Accordingly, a letter of credit provides protection for both the buyer and seller: Both parties know that the issuing bank guarantees the payment component of their transaction. They can help an importer or exporter make deals with a greater amount of security and comfort since the business will know they’ll receive payment. Letters of credit are particularly important in international trade.
If the purchaser doesn’t pay on time and in full, the issuing bank underlying the letter of credit guarantees to cover the remainder of the overdue balance up to and including the full amount of the purchase. In a letter of credit, the issuing bank affirms that a purchaser (in this case, a client or a customer) will pay for goods or services on time and for the exact amount due. Importantly, the process involves an impartial third party in the transaction. What’s a letter of credit?Ī letter of credit, also known as a credit letter, is a document from a bank or other financial institution guaranteeing that a specific payment will be made in a business transaction. It’s important to know the letter of credit definition, how a letter of credit works and when you might encounter one during the normal course of business.
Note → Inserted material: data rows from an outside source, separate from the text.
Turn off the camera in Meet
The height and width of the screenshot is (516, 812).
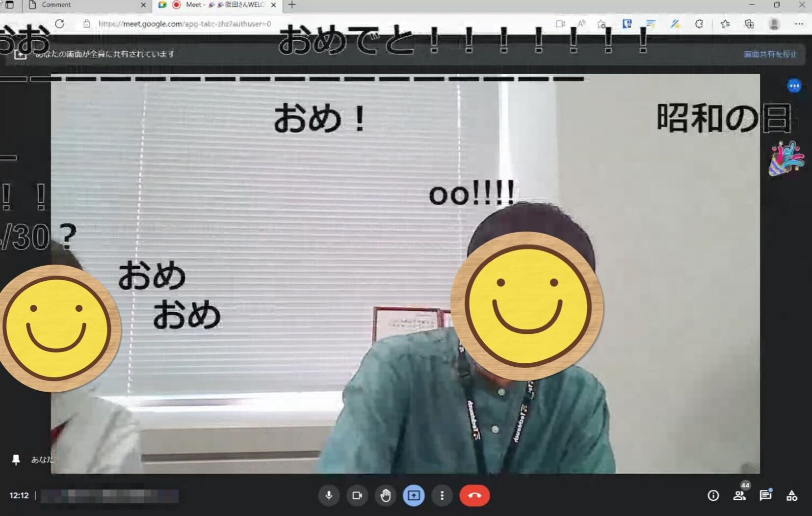click(x=357, y=495)
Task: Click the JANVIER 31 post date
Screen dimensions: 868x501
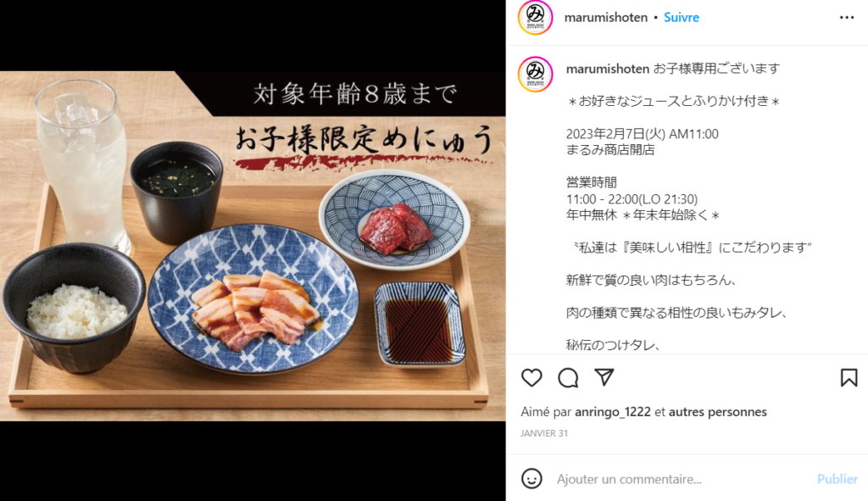Action: click(x=544, y=433)
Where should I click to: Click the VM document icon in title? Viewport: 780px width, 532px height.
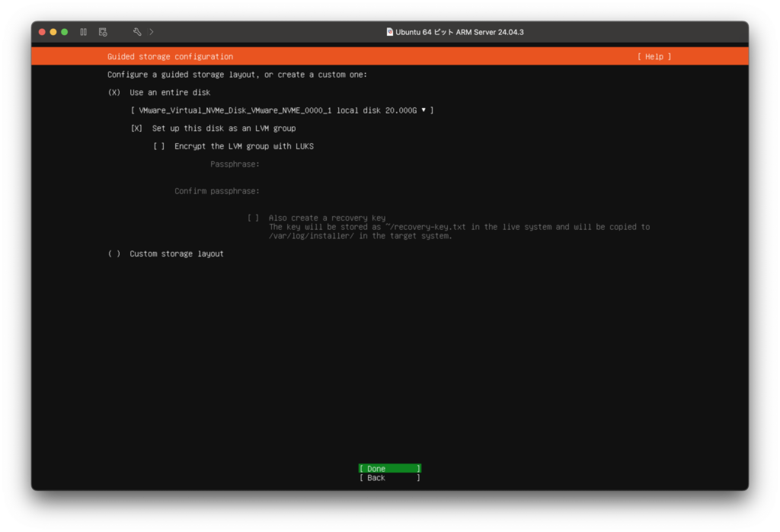(x=390, y=32)

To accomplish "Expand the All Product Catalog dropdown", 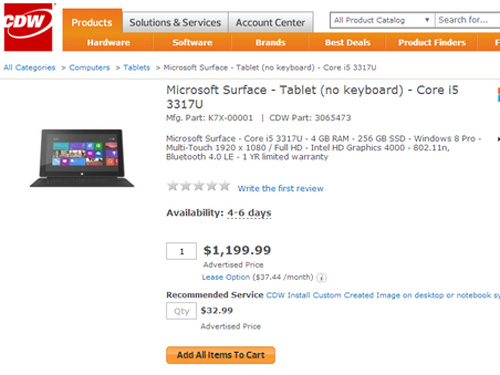I will point(382,20).
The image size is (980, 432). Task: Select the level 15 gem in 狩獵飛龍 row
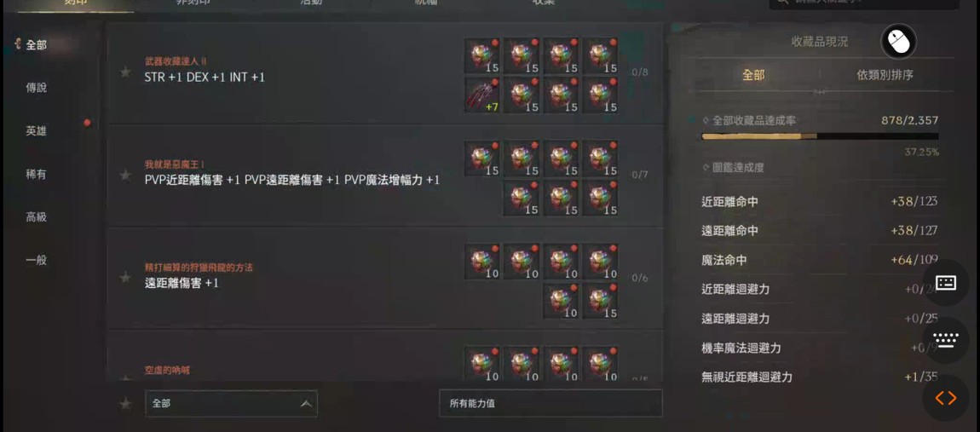tap(600, 301)
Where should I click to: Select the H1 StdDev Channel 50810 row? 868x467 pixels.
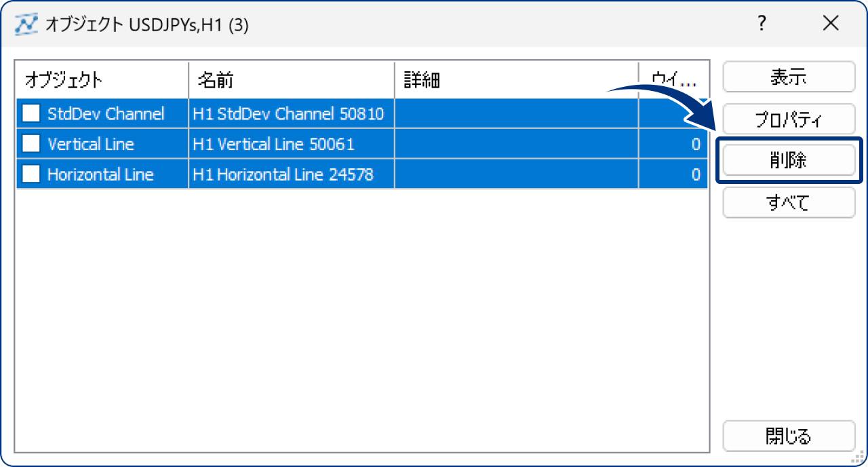(362, 113)
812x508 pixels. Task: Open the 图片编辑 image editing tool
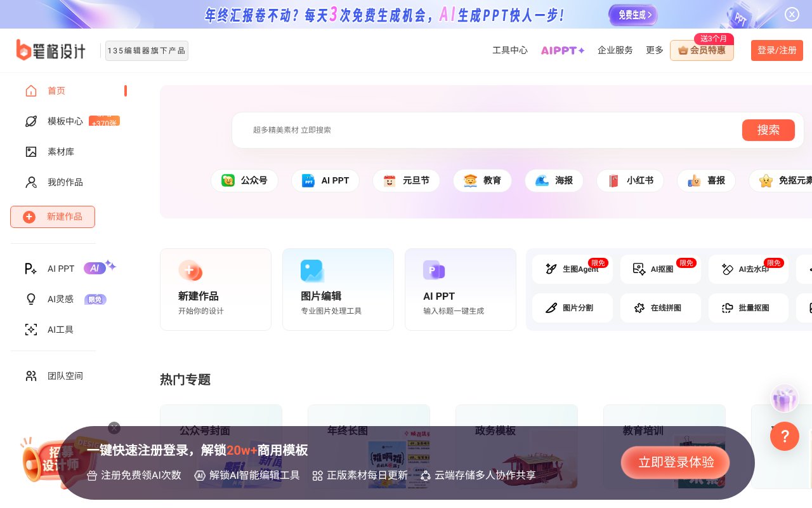(338, 289)
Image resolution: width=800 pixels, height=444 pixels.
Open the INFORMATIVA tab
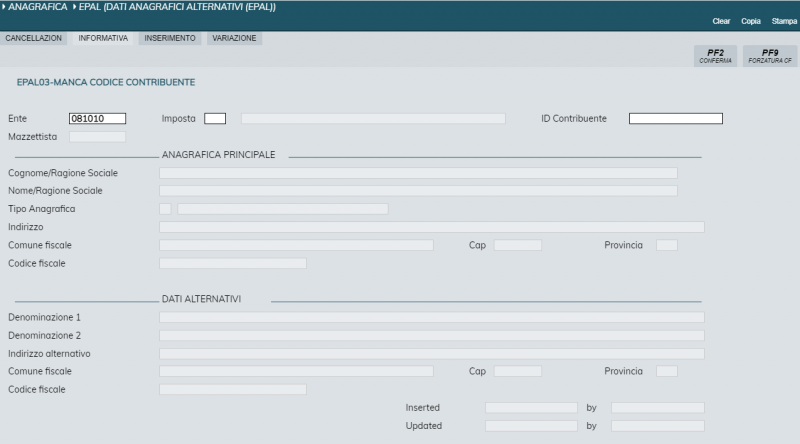(103, 38)
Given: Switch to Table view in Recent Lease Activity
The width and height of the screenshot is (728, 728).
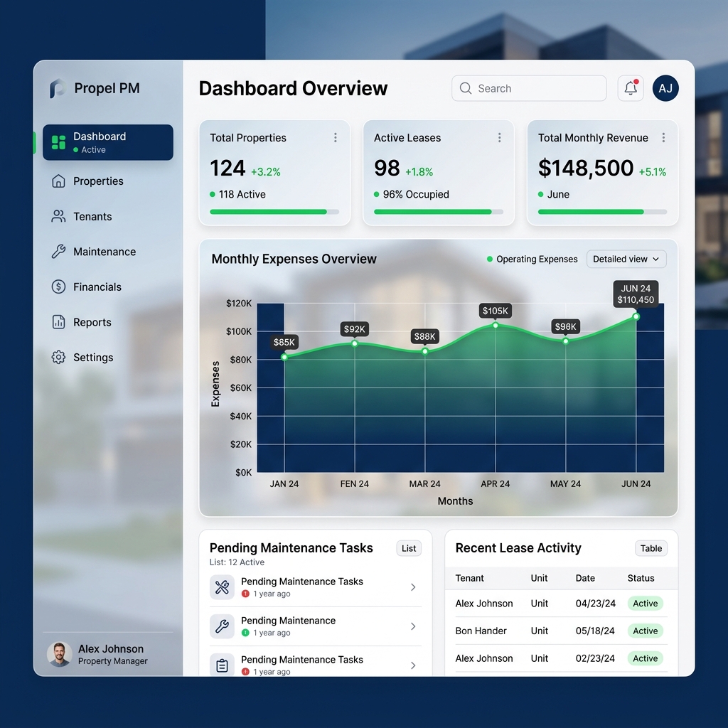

Although a letter of credit is most commonly used for international transactions, some domestic applications are practical as well. This assurance is particularly important for businesses involved in international trade, imports or exports. In brief, a letter of credit assures business owners that their customers and vendors will pay on time. A handshake or a contract may be an acceptable way of ensuring you’ll get paid in full and on time, but other options, such as a letter of credit, carry more weight. When you run a business, receiving timely payments from customers is critical, whether your clients are domestic, international or both.